• **About this exercise**
The reply is to be the lines from the one with "The width and" through the last line of the records below, each retyped exactly, with pictures left out.
######
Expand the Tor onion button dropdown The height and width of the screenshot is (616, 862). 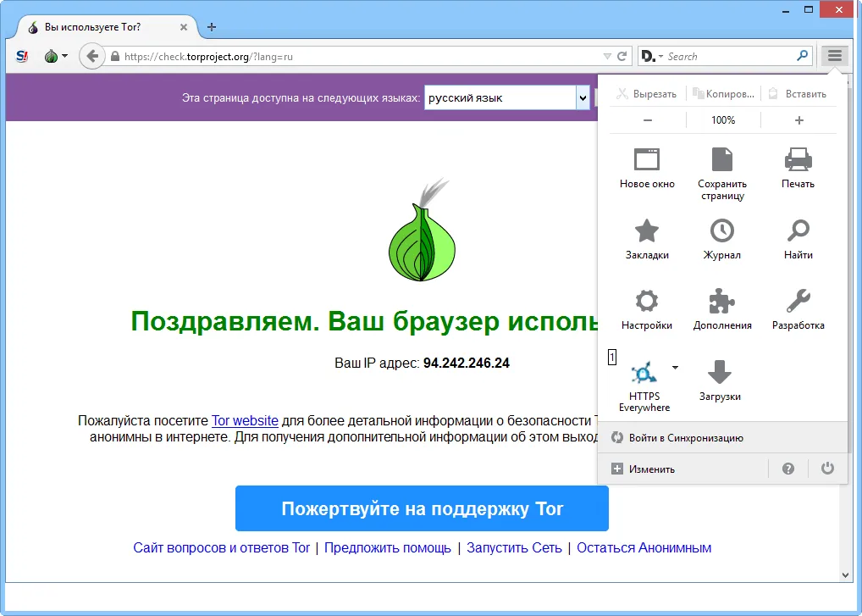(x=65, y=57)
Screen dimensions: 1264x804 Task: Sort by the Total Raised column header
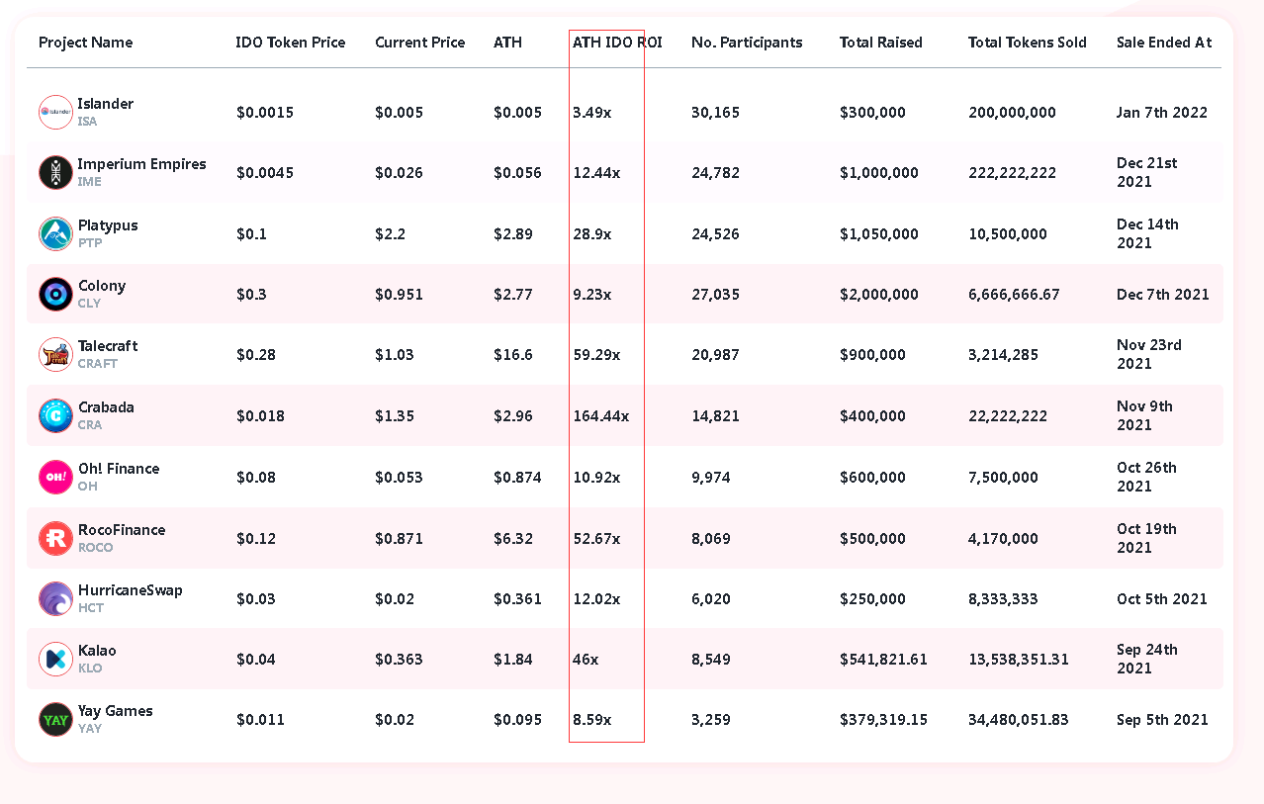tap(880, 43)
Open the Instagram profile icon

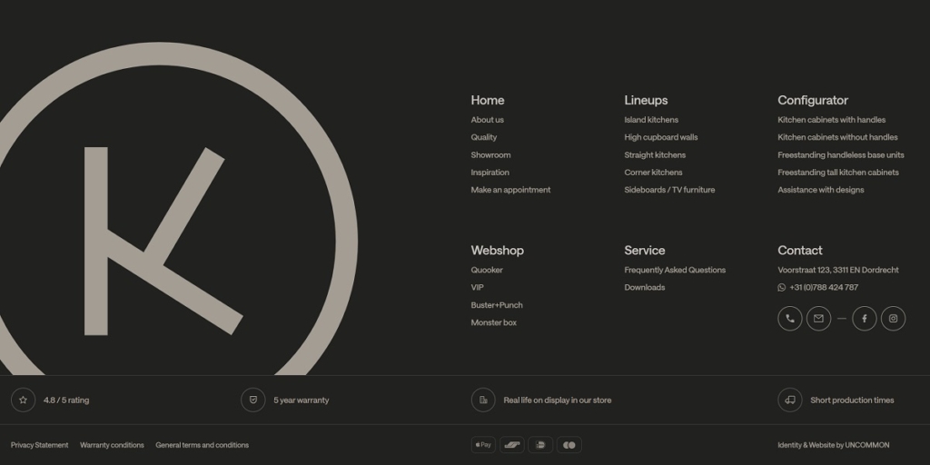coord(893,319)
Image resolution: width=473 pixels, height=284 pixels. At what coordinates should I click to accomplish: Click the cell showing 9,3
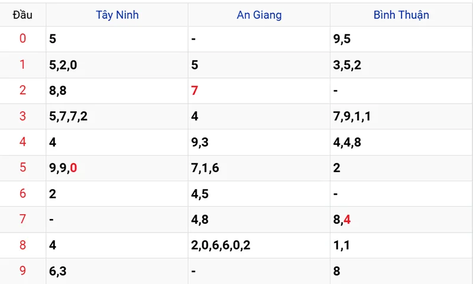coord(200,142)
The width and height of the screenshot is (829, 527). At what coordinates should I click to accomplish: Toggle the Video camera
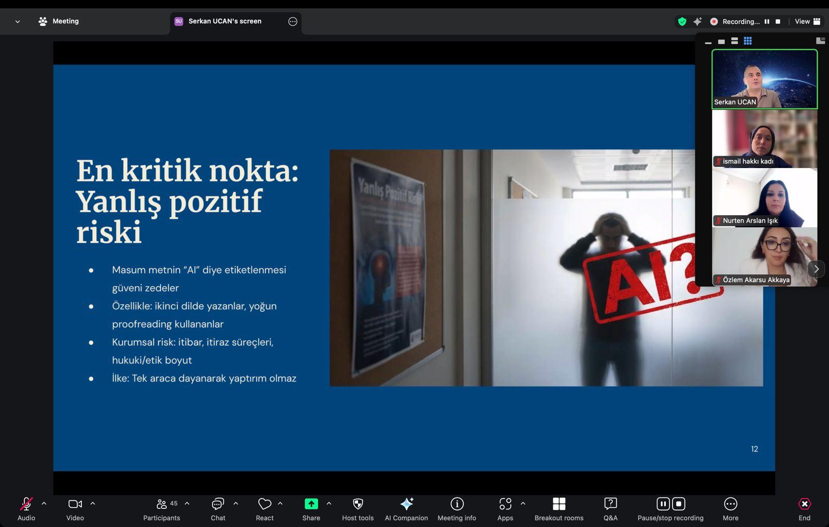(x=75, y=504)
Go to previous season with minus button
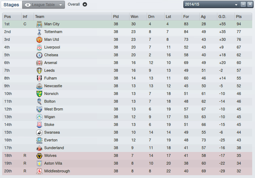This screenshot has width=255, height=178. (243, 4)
######
• **Answer section**
The width and height of the screenshot is (829, 527). At what coordinates should I click to accomplish: Toggle the Video camera
(x=75, y=504)
Go to previous season with minus button
This screenshot has width=255, height=178. (243, 4)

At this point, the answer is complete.